What hasn’t changed is the fundamental engineering challenge. Whether Nuro’s vehicles are making ten deliveries a day or ten thousand, the question of what the safety requirements are for a driverless external-protection vehicle, and how compliance with those requirements is demonstrated, remains unanswered by any existing regulatory framework. Nuro continues to operate on a frontier that NHTSA is watching, taking notes from, and will eventually use to write the rules that come after.


Honest Assessment

Nuro occupies a position in autonomous vehicle engineering that has no real precedent: a production vehicle, on public roads, with federal regulatory approval, designed to protect everyone except its nonexistent occupants. The engineering discipline required to operate in that position — writing requirements without regulatory templates, verifying safety without standardized test procedures, and maintaining coherent traceability through multiple vehicle generations — is genuinely difficult and genuinely instructive.

The limits are real. Operating without regulatory standards means the safety case is perpetually provisional. Every deployment incident is potentially a requirements event. Commercial scale has proven elusive. The organizational restructuring of 2023 introduced uncertainty into a program that depends on long-term engineering continuity.

But the engineering record matters independent of commercial outcome. Nuro’s exemption petition and the multi-generation development program constitute the most detailed public record of how to structure safety requirements for a vehicle class that doesn’t fit existing frameworks.
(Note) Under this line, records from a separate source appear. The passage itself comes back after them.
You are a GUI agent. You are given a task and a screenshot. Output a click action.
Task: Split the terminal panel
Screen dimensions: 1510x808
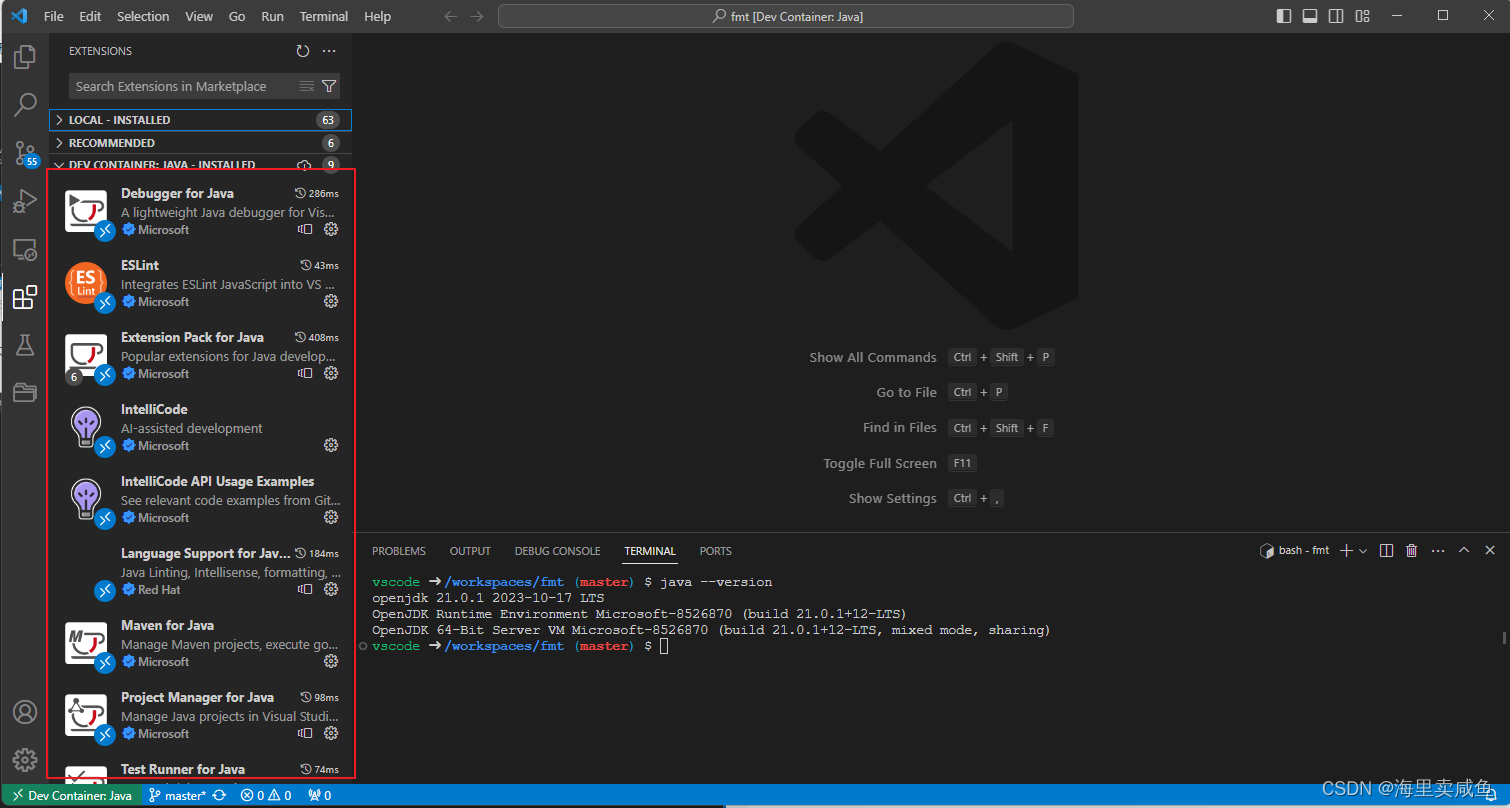(x=1386, y=550)
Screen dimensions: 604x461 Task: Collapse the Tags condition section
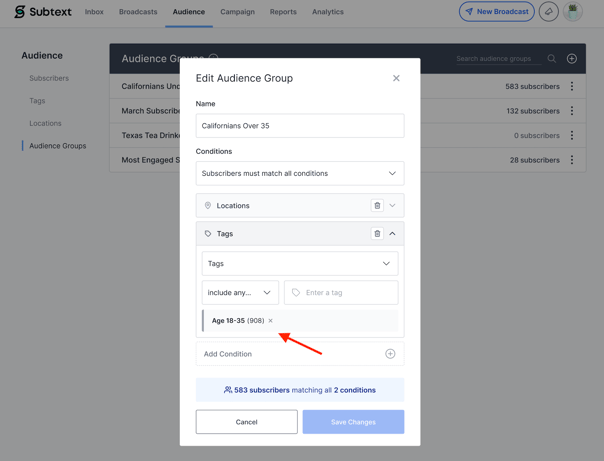coord(393,234)
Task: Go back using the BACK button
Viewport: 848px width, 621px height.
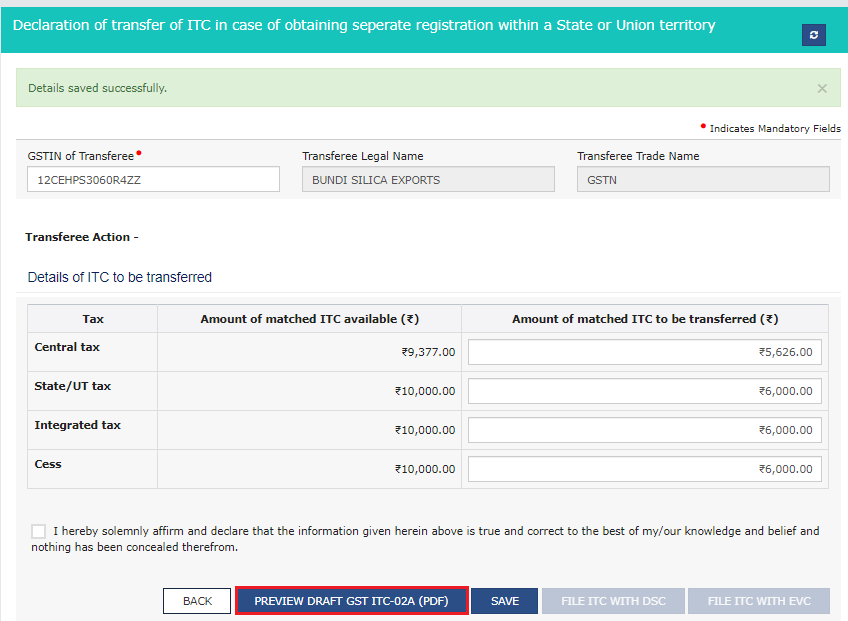Action: 197,601
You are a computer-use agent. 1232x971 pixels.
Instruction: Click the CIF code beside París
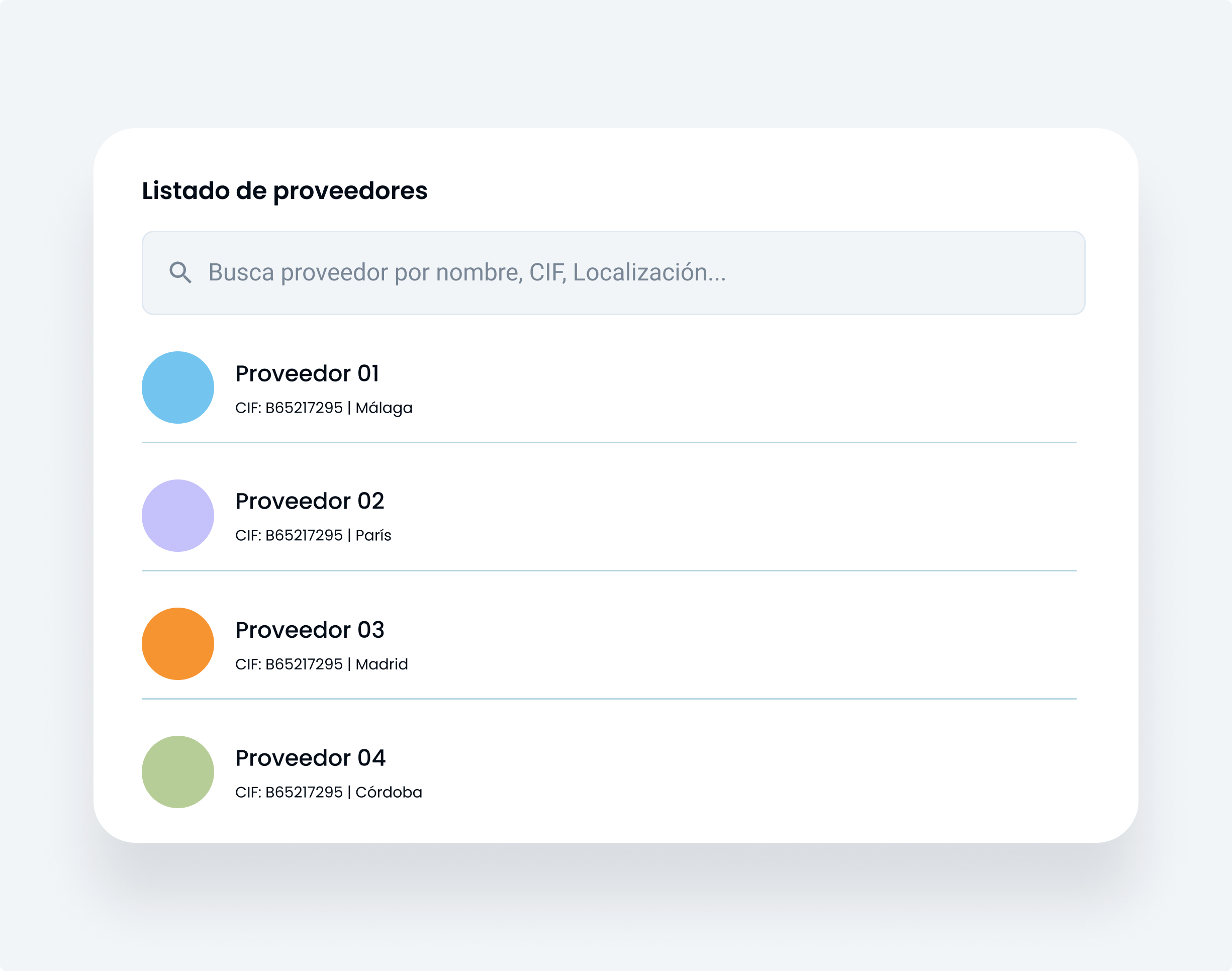(x=289, y=536)
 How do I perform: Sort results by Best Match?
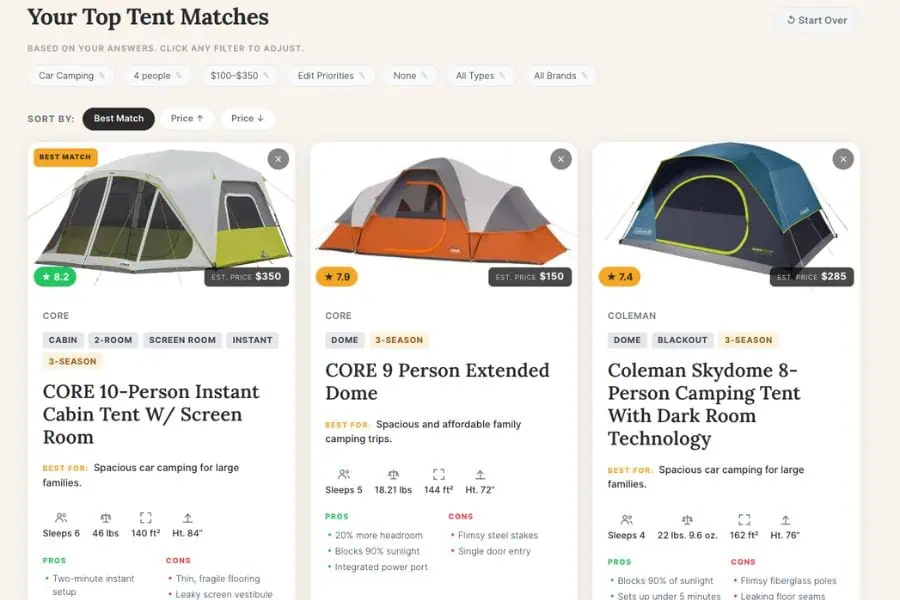click(119, 119)
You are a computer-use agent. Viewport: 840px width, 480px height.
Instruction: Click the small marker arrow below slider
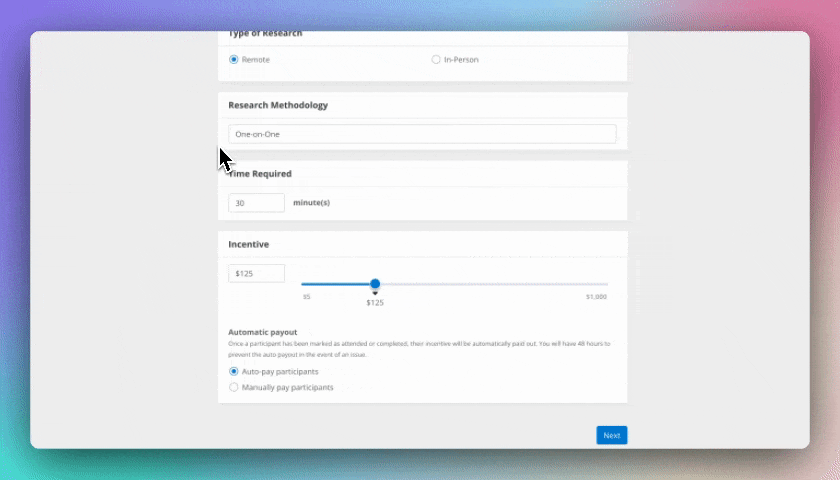click(x=375, y=293)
When NHTSA eventually writes standards for autonomous delivery vehicles — and it will — that record will be the primary empirical input.

That’s a form of industry contribution that doesn’t show up in delivery volume metrics. For engineering organizations working on adjacent problems — low-speed autonomous platforms, last-mile robotics, mixed-traffic systems — Nuro’s requirement engineering approach is the most complete case study available.

The rulebook for this vehicle class is still being written. Nuro is writing significant portions of it.